Klein’s filmmaking participates in a larger interest among his fellow Parisians in exploring the use of Pop images towards political re-education. Godard uses appropriated comic-book images to punctuate his Maoist talkie La Chinoise (1967) and slyly evokes Roy Lichtenstein in Made in USA (1966), later analyzing the public wartime image of Jane Fonda in Letter to Jane (1972), made with Dziga Vertov Group collaborator Jean-Pierre Gorin. Guy Debord had already begun promulgating a Situationist theory of the image with his 1967 manifesto Society of the Spectacle, which in 1973 he would make into an essay film of the same name, built from appropriated fashion photos and Hollywood movies. Meanwhile, during May ’68, Situationists put Debord’s theories to practice through the detournement of comic book panels, erasing dialogue and replacing it with Marxist slogans to create wheat-pasted posters; René Viénet applied this same technique to an entire Hong Kong martial arts movie for his redubbed film Can Dialectics Break Bricks? (1973).

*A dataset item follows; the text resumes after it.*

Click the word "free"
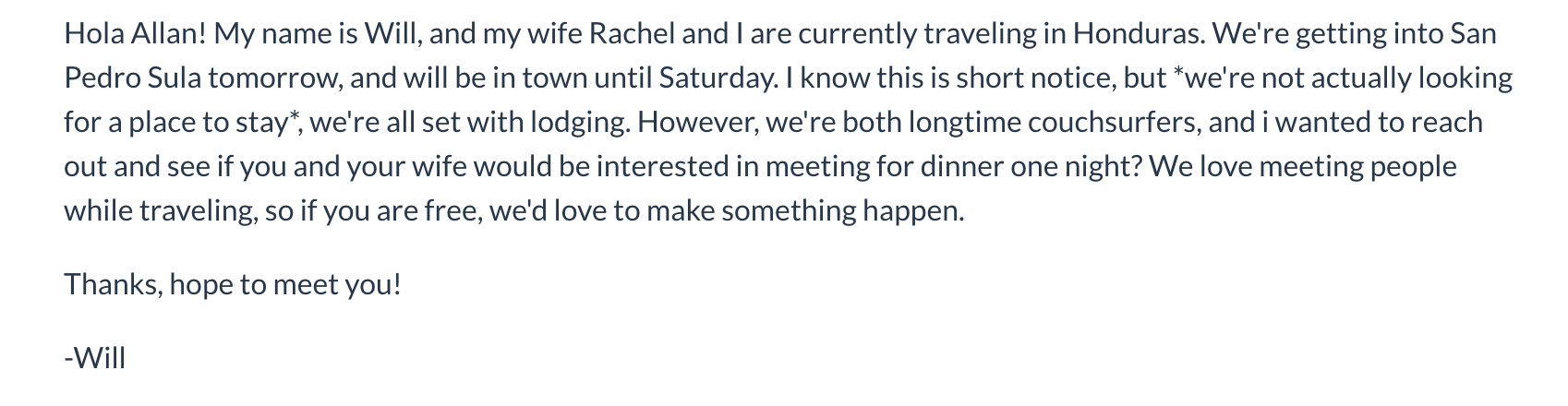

But in his own attempt at a more accessible Pop Brechtianism, Klein was somewhat out of step with filmmaking on the Left in France, which was at that point tending towards an intellectualized and dogmatic cinema. Godard, for example, was then working under the rubric of the Dziga Vertov Group on some of his most theoretically rigorous works, while Marker devoted his efforts to the film collective SLON, which engaged factory workers in making films about their own conditions. “A lot of French critics said it wasn’t realistic,” Klein told Rosenbaum. “The idea of grotesque stylization wasn’t accepted.” Resnais, however, defended the film, arguing that Mr. Freedom “is a completely expressionistic film. Maybe that’s why it provoked such violent reactions: some people can’t accept having reality transposed to another level.” The French government seemed to have agreed, as it banned the film from theaters during the events of May ’68.
Speaking with Evergreen, Klein argued that Mr. Freedom’s cartoony sex appeal was a tactical move: “It’s obvious that you have to put on a mask in order to talk about politics in a commercial movie house in France or anywhere else. I put on a mask when I make this sort of film. You try to fool the distributor with stills of fights, of bare breasts, and so on.” In this regard, Mr. Freedom and Broadway by Light both attempt to turn the power of spectacle back upon itself to create a radical counter-image.
It’s ironic that Klein would brag to Evergreen about trying to “fool the distributor” with Mr. Freedom, given that the magazine was published by Grove Press, who were, at the time, the American distributor of the film. In the wake of the enormous financial success Vilgot Sjöman’s I Am Curious (Yellow) (1967), Grove was then pouring money into the wide release of leftist fare. To promote Mr. Freedom, a suggestive image of Abbey grasping a busty Seyrig was used as the cover of Evergreen’s April 1970 issue, which included the interview with Klein as well as an extended photo-roman of Mr. Freedom made from stills. The same cover image was reused by Grove several times, in print ads to promote its films on college campuses, and in the trailer for the Grove Press Film Festival of 1970, where it was animated by Carmen D’Avino. Filmmaker and distributor colluded to use sex to sell politics, and thus Mr. Freedom itself became an advertising image for the counterculture.